Irmã Maria do Céu

Uma mulher que irradiou o Reino de Deus

| 13 Fev 2024

Irmã Maria do Céu Brojo da Silva

Irmã Maria do Céu Brojo da Silva. Foto: Direitos reservados.

A principal missão da Igreja é anunciar o Reino de Deus. Não apenas e só como realidade que nos espera após a morte, mas que, apesar de não ser um reino deste mundo (cfr. Jo 18, 36), já se vive e difunde a partir do contexto da vida terrena de cada um, não o impondo, mas testemunhando-o com pequenos gestos do quotidiano ou falando dele com a simplicidade das palavras mais apropriadas em cada momento. Foi assim que Jesus procedeu, fazendo comparações com factos reais com que as pessoas conviviam tais como um “tesouro escondido” (cfr Mt 13, 44-46), uma “rede de pesca” (cfr. Mt 13, 47-51), um “grão de mostarda” (cfr. Mt 13, 31-58)… Nunca escondeu que a sua missão era a de anunciar esse Reino (cfr Lc 8, 1) e quem o quisesse seguir teria a mesma responsabilidade (cfr. Lc 9, 2). 

Assim, a cada batizado o que se pede, fundamentalmente, é que seja testemunha credível do Reino de Deus e, seguindo as indicações do Evangelho, ajude a todos a conquistá-lo nas alegrias e tristezas, nas desilusões e esperanças de todos os dias. Reafirmo que é também essa a fundamental missão da Igreja. É que ela gasta boa parte do seu tempo com preocupações que em nada se assemelham às características do Reino, descritas no Evangelho, como até são sinais contraditórios delas.

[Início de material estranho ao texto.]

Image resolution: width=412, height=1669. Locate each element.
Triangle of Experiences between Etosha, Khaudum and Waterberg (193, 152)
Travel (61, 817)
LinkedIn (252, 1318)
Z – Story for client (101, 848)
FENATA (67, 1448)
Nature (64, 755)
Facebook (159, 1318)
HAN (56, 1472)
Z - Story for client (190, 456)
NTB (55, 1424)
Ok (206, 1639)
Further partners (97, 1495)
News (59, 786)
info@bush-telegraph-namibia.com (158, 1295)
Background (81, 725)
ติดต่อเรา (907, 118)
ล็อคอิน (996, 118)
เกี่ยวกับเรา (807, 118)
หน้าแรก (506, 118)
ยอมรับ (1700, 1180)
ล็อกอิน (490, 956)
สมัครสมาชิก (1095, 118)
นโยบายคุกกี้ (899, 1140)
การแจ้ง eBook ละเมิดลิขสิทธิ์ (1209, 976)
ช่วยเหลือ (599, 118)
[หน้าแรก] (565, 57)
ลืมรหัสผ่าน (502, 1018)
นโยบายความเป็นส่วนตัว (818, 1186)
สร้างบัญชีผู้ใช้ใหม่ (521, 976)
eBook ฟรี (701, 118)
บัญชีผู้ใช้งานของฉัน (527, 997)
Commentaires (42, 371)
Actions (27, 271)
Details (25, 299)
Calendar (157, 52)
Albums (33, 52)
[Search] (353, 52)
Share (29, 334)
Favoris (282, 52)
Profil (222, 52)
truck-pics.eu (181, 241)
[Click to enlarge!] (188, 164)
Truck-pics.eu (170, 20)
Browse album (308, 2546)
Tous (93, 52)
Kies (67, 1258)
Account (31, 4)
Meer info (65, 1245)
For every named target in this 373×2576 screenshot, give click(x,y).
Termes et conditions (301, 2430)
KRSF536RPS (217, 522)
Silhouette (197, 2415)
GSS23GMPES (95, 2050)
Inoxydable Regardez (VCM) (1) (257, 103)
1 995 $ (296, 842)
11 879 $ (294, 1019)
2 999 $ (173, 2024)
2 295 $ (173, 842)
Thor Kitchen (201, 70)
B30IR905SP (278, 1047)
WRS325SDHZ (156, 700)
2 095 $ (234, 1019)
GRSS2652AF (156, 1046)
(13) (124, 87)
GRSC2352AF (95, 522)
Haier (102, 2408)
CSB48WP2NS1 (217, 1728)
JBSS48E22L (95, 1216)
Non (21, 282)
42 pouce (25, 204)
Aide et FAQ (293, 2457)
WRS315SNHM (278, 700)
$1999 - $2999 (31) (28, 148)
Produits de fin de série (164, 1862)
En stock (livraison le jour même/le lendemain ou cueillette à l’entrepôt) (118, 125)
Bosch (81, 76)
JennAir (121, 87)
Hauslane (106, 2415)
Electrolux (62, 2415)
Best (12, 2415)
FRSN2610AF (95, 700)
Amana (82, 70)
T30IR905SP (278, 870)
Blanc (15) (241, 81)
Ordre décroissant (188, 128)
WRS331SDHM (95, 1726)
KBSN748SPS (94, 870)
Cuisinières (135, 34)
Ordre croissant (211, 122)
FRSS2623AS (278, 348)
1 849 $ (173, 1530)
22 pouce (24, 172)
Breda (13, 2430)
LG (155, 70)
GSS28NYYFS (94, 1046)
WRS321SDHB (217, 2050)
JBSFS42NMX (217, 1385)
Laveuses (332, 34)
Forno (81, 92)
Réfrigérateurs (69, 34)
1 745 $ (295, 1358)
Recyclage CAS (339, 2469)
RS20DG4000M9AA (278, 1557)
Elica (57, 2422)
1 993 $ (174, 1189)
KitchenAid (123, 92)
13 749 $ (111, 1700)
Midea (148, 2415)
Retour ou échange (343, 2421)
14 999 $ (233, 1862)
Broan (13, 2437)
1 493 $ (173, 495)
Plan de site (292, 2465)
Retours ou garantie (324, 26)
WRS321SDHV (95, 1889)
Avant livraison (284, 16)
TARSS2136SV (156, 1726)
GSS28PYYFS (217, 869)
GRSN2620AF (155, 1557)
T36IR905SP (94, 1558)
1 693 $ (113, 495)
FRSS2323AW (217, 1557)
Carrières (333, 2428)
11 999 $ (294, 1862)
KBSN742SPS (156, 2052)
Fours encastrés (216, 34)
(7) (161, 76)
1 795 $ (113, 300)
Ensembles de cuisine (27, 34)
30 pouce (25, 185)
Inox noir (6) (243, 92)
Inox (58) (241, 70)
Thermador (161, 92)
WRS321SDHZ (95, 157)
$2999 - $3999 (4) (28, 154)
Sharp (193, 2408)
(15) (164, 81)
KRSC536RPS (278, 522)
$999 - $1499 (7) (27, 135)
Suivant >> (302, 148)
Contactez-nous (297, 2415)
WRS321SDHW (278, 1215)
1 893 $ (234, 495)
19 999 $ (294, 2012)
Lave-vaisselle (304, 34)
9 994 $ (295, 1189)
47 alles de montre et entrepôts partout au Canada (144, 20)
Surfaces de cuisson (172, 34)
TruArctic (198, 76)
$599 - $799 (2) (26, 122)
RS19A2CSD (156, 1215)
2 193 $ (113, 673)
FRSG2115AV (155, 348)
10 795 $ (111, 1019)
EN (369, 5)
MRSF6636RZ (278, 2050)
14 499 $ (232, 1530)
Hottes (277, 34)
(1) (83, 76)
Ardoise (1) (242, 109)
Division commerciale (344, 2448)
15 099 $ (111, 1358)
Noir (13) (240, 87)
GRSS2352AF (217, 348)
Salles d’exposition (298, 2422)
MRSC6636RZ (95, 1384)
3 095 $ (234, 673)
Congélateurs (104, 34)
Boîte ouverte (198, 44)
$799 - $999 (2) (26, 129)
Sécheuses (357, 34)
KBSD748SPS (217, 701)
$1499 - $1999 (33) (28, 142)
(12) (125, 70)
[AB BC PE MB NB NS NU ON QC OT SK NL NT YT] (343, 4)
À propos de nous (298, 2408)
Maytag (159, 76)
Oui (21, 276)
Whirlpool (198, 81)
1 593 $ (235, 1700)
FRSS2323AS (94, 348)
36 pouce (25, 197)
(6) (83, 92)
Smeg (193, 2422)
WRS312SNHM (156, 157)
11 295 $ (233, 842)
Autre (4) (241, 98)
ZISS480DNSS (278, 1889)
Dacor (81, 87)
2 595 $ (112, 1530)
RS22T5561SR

Sei que é assim, porque eu também sou Igreja e são mais as vezes que me deixo levar pelos critérios e ideais deste mundo do que por aqueles que assumi, ao decidir aceitar o convite de Jesus de anunciar este Reino, seguindo o seu exemplo, cujo programa de vida o deu a conhecer na sinagoga de Nazaré ao afirmar que se tinha cumprido em Si mesmo a profecia de Isaías (cfr Is 61, 1-2) que diz ter vindo anunciar a Boa Nova aos pobres… 

Vem isto a propósito da entrada no Reino de Deus da Irmã Maria do Céu Brojo da Silva, pela confiança que tenho na infinita misericórdia de Deus e pelo testemunho de vida dado por esta Irmã, natural da linda cidade de Gouveia, e que pertenceu à Congregação do Sagrado Coração de Maria, tendo, nos princípios dos anos oitenta, optado pela Congregação das Irmãs Auxiliadoras da Caridade, fundada pelo padre Jean Émile Anizan e pela Irmã Therese Joly.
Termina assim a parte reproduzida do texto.